%%

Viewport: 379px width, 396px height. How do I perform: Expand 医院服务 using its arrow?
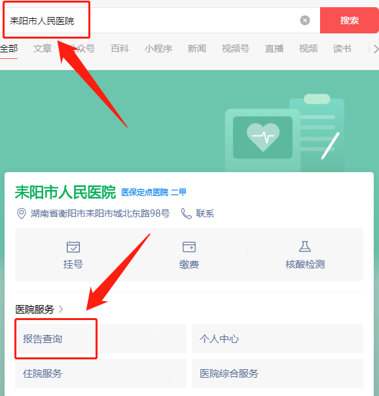61,309
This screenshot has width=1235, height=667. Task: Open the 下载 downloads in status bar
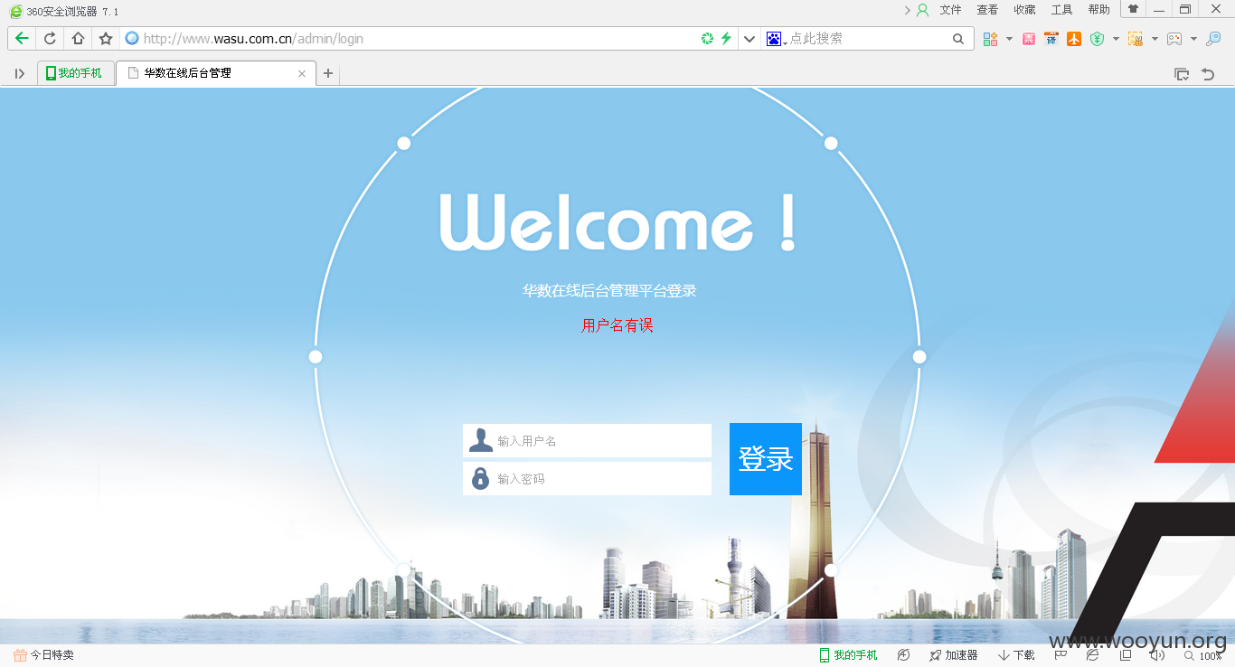point(1016,655)
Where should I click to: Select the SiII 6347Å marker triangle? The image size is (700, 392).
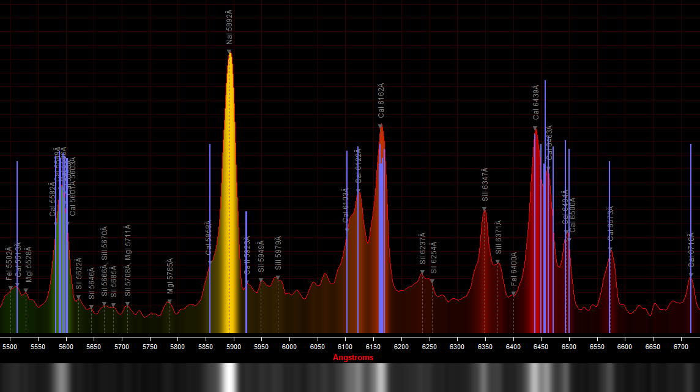point(484,209)
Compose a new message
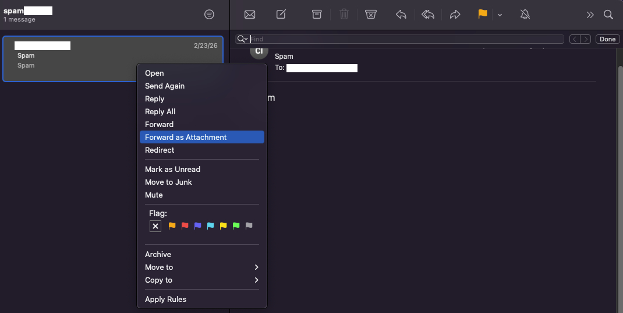This screenshot has width=623, height=313. tap(281, 15)
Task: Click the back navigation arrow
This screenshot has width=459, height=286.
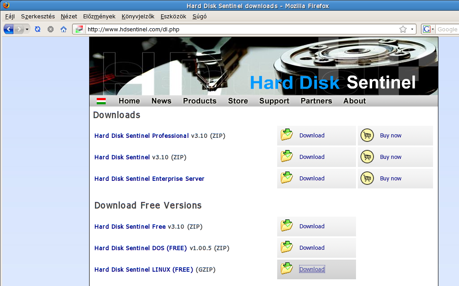Action: (9, 29)
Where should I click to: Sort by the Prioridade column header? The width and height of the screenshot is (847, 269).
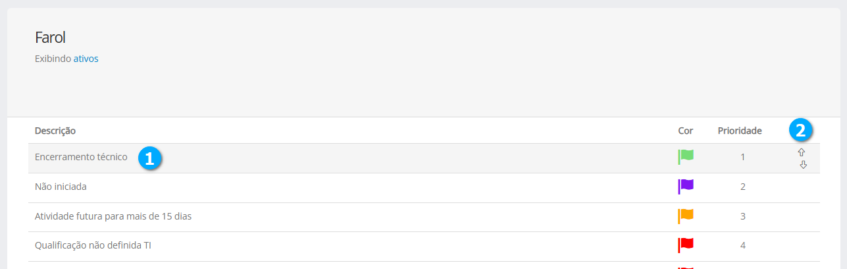coord(740,131)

%%

ABOUT THIS TASK: Word for word, reproduce all of the entries above and omit the pictures.

EXERCISE RESULT:
Viewport: 379px width, 396px height. How do I perform: Expand 医院服务 using its arrow?
61,309
This screenshot has width=1235, height=667. Task: Open the 下载 downloads in status bar
point(1016,655)
Where should I click to: Select the SiII 6347Å marker triangle? The image size is (700, 392).
point(484,209)
Compose a new message
This screenshot has width=623, height=313. tap(281, 15)
Task: Click the back navigation arrow
This screenshot has width=459, height=286.
Action: (9, 29)
Where should I click to: Sort by the Prioridade column header? The width and height of the screenshot is (847, 269).
coord(740,131)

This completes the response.